◆ Document extract:
'''
Partitions: A Global Perspective

In November 2019, Omer Bartov organized the workshop "Partitions: A Global Perspective," alonsgide Arie Dubnov (George Washington University) to initiate an interdisciplinary academic dialogue between established and junior scholars who study partition from different angles.

In the seventh event of the multi-year project directed by Bartov, the workshop aimed to read the politics of separation and partition in a historical context and to locate the history of partition in Palestine in a global, comparative perspective. Participants were asked to examine the genesis of the idea of partition, the ways in which it emerged as a political "solution" across widely divergent territories, the legal and political language that was used to codify and justify it, and the methods by which the theory of partition was executed and made into practice. The workshop also focused on reactions to or artistic representations of partition. 

Opening with a public panel that discussed Eric Weitz's new major monograph "A World Divided: The Global Struggle for Human Rights in the Age of Nation States," the workshop then engaged intensively with 11 papers on topics ranging from the Italian-Austrian borderland region of Trentino, the decolonization of Algeria, the origins of the Irish partition, and the cases of Rwanda and Burundi, to several discussions of the partition plans of Palestine, the origins and violent realities of the partition of India, and the long-term legacy of partitioning the subcontinent's vast cultural property. The workshop ended with a wide-ranging discussion of the historical and legal genealogy of partition and its peculiarities in the age of self-determination. Participants noted that the workshop's comparative and multi-disciplinary approach was both intellectually enriching and helpful to their own scholarly pursuits.
'''
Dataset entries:
'''
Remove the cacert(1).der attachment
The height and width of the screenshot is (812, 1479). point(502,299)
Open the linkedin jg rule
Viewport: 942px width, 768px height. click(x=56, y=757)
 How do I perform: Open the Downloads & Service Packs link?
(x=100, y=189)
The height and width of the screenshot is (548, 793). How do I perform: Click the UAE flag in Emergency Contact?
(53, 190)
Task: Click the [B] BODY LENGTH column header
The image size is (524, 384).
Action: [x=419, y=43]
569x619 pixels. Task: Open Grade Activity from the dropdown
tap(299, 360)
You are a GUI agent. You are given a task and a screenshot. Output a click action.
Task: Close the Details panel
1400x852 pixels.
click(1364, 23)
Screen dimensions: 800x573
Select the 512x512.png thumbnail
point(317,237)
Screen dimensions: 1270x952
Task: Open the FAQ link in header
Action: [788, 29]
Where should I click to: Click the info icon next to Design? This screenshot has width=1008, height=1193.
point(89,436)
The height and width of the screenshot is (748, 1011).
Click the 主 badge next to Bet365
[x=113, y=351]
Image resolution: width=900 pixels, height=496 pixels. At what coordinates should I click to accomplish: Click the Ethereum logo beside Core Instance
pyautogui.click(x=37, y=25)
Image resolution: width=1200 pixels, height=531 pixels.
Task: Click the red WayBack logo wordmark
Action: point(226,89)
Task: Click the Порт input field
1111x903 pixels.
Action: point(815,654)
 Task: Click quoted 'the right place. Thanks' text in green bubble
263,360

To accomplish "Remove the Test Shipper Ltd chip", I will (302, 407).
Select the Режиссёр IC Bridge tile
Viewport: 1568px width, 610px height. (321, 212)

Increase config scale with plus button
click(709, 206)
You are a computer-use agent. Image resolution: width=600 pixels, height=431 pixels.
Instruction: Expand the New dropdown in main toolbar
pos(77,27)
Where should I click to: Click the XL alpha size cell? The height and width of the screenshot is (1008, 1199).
'''
◆ Problems and tasks:
(1) According to the partitions workshop text, how many papers did the workshop engage with?
(2) Please set down the passage of the partitions workshop text between "In the seventh event" and "representations of partition.", inclusive.
The rows above are separate material, unrelated to the partitions workshop text.

◆ Set of answers:
(1) 11 papers.

(2)
In the seventh event of the multi-year project directed by Bartov, the workshop aimed to read the politics of separation and partition in a historical context and to locate the history of partition in Palestine in a global, comparative perspective. Participants were asked to examine the genesis of the idea of partition, the ways in which it emerged as a political "solution" across widely divergent territories, the legal and political language that was used to codify and justify it, and the methods by which the theory of partition was executed and made into practice. The workshop also focused on reactions to or artistic representations of partition.